[Consegna A] Ricopia dal testo sui ruoli nel trattamento dei dati il passo che comincia con "Sappiamo tutti chi" e prosegue fino a "in suo nome.".
[Consegna B] Secondo il testo sui ruoli nel trattamento dei dati, quale articolo del GDPR disciplina le ipotesi di contitolarità?
[Consegna C] Continua il testo sui ruoli nel trattamento dei dati dal punto in cui si interrompe.

====== Testo mostrato

Nel corso di un convegno a cui ho partecipato settimana scorsa, si è discusso dei ruoli di titolare, responsabile e contitolare del trattamento.
Durante un intervento, la relatrice ha sostenuto che:
- la scelta della categoria dei commercialisti e di quella dei consulenti del lavoro di ricorrere, nella quasi totalità dei casi, alla qualifica di responsabile del trattamento non sarebbe affatto “illuminata” e potrebbe, anzi, esporli a problemi in futuro;
- come responsabile del trattamento, il consulente fiscale o del lavoro sarebbe soggetto a qualsiasi scelta del titolare, che potrebbe in ipotesi imporgli modalità di trattamento dei dati e di protezione degli stessi estremamente gravose;
- meglio sarebbe, invece, se queste categorie di professionisti valutassero l’ipotesi di considerarsi contitolari, gestendo di comune accordo i dati degli interessati con i loro clienti.
Ammetto che non avevo considerato, fino a quel momento, il rapporto tra cliente e commercialista o consulente del lavoro sotto la veste della contitolarità e, pertanto, mi sono posto la domanda se, effettivamente, il rapporto tra le parti potrebbe essere impostato in modo più efficiente sulla base all’art. 26 del GDPR (che disciplina, appunto, le ipotesi di contitolarità).
La mia risposta è stata decisamente negativa e vi spiego il perché.
Sappiamo tutti chi è il titolare del trattamento: è il protagonista centrale del sistema di tutela dei dati del GDPR ed è colui che stabilisce le modalità di trattamento e sul quale grava l’onere di mettere in atto tutte le misure, tecniche ed organizzative, adeguate a garantire che i suddetti trattamenti siano conformi al GDPR.
Il responsabile del trattamento, invece, è:
- la persona fisica o giuridica che tratta i dati per conto del titolare;
- un soggetto terzo al quale il titolare ricorre per lo svolgimento di trattamenti fatti per suo conto ed in suo nome.
Il rapporto tra titolare e responsabile deve essere regolato da un contratto che vincoli il responsabile al titolare (nel quale verranno precisate durata e contenuto dei trattamenti che gli sono affidati, la loro natura e finalità, il tipo di dati e le categorie di interessati, gli obblighi e i diritti del titolare) e, come afferma il Prof. Pizzetti nell’ottimo libro “Intelligenza Artificiale, Protezione dei dati personali e regolazione”, “anche il responsabile del trattamento, sia pure come comprimario, si muove all’interno del medesimo scenario del titolare: un sistema di regole di protezione dei dati personali, per un verso robustamente definito e per l’altro flessibile, la cui applicazione deve basarsi su una lettura e una attuazione capaci di accompagnare anche le evoluzioni tecnologiche, man mano che si sviluppano”.
Infine, vi sono i contitolari del trattamento: figura nuova introdotta dal GDPR che prevede la possibilità che uno stesso trattamento possa essere posto in essere da due o più soggetti, che ne determinano congiuntamente le finalità, le modalità e i mezzi per svolgerlo.

============
====== Dati

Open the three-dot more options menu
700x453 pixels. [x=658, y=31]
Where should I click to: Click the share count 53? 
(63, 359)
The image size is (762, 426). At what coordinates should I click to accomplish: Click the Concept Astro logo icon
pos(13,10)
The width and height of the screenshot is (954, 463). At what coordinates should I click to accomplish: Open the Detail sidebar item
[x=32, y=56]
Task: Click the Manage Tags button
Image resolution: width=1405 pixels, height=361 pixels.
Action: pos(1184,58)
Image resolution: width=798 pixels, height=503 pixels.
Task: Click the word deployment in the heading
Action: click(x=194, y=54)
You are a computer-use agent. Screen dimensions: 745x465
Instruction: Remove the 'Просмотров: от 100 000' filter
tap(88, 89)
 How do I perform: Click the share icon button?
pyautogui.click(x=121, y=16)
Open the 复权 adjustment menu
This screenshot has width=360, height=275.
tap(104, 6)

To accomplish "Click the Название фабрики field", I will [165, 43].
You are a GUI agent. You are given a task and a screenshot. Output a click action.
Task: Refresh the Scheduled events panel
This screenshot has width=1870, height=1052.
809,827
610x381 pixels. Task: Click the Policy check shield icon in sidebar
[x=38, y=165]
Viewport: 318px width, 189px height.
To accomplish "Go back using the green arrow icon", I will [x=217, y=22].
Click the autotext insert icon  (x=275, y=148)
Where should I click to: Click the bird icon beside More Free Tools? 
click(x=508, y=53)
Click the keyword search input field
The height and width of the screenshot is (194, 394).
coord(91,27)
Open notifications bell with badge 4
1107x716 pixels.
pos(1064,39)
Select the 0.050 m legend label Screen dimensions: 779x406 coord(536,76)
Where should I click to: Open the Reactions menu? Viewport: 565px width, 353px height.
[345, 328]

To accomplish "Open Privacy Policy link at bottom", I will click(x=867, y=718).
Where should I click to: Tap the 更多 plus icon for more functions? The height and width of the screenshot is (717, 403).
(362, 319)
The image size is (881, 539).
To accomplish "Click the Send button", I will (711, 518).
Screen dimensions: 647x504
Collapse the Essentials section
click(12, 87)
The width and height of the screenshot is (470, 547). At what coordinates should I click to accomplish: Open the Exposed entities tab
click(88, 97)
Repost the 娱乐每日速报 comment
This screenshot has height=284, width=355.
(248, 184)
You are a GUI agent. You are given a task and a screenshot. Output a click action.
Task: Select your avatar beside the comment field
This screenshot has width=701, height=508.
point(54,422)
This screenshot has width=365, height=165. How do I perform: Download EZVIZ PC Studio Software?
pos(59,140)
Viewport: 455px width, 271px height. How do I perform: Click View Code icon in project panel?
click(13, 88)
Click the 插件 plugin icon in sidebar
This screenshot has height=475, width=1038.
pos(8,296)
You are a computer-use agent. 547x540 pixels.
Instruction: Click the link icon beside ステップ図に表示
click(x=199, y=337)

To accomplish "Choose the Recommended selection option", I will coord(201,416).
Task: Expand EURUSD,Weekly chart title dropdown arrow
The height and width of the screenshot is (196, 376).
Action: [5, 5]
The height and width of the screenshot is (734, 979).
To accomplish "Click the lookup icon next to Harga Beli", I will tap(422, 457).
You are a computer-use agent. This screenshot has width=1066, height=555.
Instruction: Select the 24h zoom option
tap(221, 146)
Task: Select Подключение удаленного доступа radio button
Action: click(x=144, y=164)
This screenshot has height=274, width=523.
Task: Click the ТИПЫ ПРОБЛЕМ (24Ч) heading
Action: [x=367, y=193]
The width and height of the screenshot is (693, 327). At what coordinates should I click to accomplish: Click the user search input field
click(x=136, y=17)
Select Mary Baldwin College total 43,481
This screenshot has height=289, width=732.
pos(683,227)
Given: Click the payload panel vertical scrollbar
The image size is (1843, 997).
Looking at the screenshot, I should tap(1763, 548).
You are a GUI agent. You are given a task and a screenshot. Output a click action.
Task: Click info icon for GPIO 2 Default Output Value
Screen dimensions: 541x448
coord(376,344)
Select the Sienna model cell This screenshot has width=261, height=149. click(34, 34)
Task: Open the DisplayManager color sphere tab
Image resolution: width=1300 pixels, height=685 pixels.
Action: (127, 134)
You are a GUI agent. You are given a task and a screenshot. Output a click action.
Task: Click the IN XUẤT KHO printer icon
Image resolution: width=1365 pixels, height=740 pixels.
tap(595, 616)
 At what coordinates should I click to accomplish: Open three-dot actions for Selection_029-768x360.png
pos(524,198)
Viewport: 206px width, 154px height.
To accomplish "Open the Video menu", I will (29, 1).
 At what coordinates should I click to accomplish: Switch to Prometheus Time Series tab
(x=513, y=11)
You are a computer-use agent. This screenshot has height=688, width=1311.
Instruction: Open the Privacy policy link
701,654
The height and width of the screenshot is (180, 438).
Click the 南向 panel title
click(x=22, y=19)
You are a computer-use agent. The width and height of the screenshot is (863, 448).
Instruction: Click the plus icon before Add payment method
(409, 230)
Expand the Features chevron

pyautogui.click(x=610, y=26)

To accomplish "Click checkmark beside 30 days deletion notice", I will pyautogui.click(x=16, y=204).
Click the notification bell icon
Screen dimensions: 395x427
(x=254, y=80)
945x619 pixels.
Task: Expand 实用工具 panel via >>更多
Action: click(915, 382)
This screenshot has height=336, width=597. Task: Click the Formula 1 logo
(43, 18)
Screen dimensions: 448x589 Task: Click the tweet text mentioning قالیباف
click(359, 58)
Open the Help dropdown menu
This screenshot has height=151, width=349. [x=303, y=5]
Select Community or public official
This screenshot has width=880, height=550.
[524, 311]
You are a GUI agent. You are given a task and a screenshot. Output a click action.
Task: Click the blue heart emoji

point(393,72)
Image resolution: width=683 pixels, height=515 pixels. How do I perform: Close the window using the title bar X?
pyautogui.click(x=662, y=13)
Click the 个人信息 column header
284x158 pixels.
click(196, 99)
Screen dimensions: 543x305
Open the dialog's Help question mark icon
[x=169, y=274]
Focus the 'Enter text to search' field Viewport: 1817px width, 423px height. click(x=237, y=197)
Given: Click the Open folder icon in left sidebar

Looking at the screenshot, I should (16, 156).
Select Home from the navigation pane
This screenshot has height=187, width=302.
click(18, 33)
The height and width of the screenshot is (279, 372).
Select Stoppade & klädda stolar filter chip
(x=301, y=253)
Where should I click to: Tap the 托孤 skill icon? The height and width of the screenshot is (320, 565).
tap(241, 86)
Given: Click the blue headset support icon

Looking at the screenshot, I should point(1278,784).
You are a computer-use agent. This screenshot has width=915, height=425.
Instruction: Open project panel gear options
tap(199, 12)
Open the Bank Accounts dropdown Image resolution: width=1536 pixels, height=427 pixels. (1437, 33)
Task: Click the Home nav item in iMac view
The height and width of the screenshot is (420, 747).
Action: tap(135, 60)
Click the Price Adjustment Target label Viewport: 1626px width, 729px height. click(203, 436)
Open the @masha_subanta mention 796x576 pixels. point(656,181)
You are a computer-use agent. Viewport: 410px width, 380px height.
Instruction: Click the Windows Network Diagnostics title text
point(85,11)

============

[Risultato esercizio A]
Sappiamo tutti chi è il titolare del trattamento: è il protagonista centrale del sistema di tutela dei dati del GDPR ed è colui che stabilisce le modalità di trattamento e sul quale grava l’onere di mettere in atto tutte le misure, tecniche ed organizzative, adeguate a garantire che i suddetti trattamenti siano conformi al GDPR.
Il responsabile del trattamento, invece, è:
- la persona fisica o giuridica che tratta i dati per conto del titolare;
- un soggetto terzo al quale il titolare ricorre per lo svolgimento di trattamenti fatti per suo conto ed in suo nome.

[Risultato esercizio B] L'art. 26 del GDPR.

[Risultato esercizio C]
Già solo da questa definizione, a me pare molto difficile – diciamo improbabile – che il commercialista o il consulente del lavoro possano “sedersi al tavolo” con il proprio cliente / titolare e concordare una “gestione condivisa” dei dati per quanto riguarda le finalità, le modalità e i mezzi da adottare per lo svolgimento del proprio incarico professionale.
Mi sembra, infatti, nella “natura delle cose” che la finalità del trattamento la deciderà in via autonoma il cliente del professionista, che darà specifiche istruzioni a quest’ultimo sulla base di un mandato professionale e che, in tale ambito, il ruolo del professionista sarà quello di esecutore, per quanto qualificato, della volontà del proprio cliente.
E’, d’altra parte, poco verosimile pensare che il professionista:
- voglia assumersi, come prevede l’art. 26 del GDPR, la responsabilità solidale dei trattamenti svolti anche dal proprio cliente o
- desideri assumersi la gestione delle richieste degli interessati del titolare, dato che questi ultimi, in base al Regolamento, possono rivolgersi ad uno qualsiasi dei contitolari per esercitare i propri diritti;
- oppure si accordi e definisca con il proprio cliente la gestione unitaria e condivisa di un solo registro delle attività di trattamento (chi lo terrebbe? chi lo aggiornerebbe? chi se ne assumerebbe la responsabilità?).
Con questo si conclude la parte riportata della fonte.